PASSAGE PROVIDED:
_____
Ms-93 : Management of New and Small Enterprises

SECTION-A

1. "Entrepreneurs ae self driven people with strong internal locus of control". Explain giving examples of some successful entrepreneurs.

2. What are the various financial institutions providing long and medium term loans ? Discuss their role in brief.

3.  (a) What factors a small entrepreneur has to consider while deciding the location of the plant ?

(b) Enumerate the positive and negative sides of family business.

4.  (a) What is meant by market segmentation? What are the bases for market segmentation ?

(b) Define "Advertising". What are the functions of advertising ?

5. What is Human Resource Management in small Industry ? What are the activities that are performed as a part of HRM in small business ? Discuss.
_____
DATA EXTRACT:

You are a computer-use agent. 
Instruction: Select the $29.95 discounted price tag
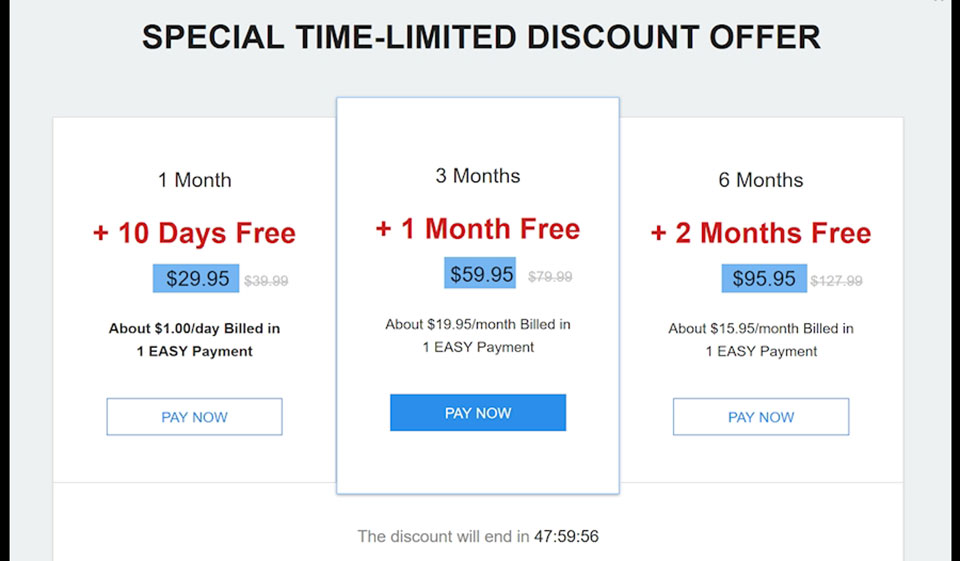click(x=197, y=279)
_____
WRITTEN REQUEST A:
From the exam paper, list each term that a question asks the reader to define or to say the meaning of.
WRITTEN REQUEST B:
What title does the exam paper give after the code Ms-93?

WRITTEN SOLUTION A:
- Market segmentation
- Advertising
- Human Resource Management in small industry

WRITTEN SOLUTION B:
Management of New and Small Enterprises